** WRITTEN INSTRUCTION **
Please put every line of the items, from the line containing "Task: Toggle the Primary Key legend series" up to and including the line containing "pos(572,63)", into a JSON list of strings with one string per line and blank lines omitted.

** Collection entries **
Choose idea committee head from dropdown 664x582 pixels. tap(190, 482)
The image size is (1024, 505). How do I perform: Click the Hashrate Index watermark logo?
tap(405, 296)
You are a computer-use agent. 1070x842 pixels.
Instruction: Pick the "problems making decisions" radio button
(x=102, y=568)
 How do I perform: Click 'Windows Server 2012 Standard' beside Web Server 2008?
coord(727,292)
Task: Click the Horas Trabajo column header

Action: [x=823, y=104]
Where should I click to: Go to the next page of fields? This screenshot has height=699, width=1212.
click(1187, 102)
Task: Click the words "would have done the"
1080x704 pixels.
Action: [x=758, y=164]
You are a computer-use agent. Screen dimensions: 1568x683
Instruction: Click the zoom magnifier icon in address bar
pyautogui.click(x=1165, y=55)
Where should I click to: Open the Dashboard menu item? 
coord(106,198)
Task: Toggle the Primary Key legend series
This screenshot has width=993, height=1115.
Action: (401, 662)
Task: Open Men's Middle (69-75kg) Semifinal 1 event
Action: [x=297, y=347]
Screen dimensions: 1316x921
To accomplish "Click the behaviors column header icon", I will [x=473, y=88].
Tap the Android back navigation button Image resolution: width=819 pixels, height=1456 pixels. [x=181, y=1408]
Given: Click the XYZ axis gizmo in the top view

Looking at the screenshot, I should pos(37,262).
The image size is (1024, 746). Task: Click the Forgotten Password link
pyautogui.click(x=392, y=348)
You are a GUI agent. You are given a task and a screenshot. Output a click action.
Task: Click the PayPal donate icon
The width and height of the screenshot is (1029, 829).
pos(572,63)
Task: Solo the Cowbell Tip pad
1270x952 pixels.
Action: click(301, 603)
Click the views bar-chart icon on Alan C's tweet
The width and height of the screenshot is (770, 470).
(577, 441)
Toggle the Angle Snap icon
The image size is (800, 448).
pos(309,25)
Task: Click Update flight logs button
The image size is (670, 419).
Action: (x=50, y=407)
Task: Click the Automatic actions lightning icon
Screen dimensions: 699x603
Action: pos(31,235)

** WORKED SOLUTION **
[
  "Task: Toggle the Primary Key legend series",
  "This screenshot has width=993, height=1115.",
  "Action: (401, 662)",
  "Task: Open Men's Middle (69-75kg) Semifinal 1 event",
  "Action: [x=297, y=347]",
  "Screen dimensions: 1316x921",
  "To accomplish \"Click the behaviors column header icon\", I will [x=473, y=88].",
  "Tap the Android back navigation button Image resolution: width=819 pixels, height=1456 pixels. [x=181, y=1408]",
  "Given: Click the XYZ axis gizmo in the top view",
  "Looking at the screenshot, I should pos(37,262).",
  "The image size is (1024, 746). Task: Click the Forgotten Password link",
  "pyautogui.click(x=392, y=348)",
  "You are a GUI agent. You are given a task and a screenshot. Output a click action.",
  "Task: Click the PayPal donate icon",
  "The width and height of the screenshot is (1029, 829).",
  "pos(572,63)"
]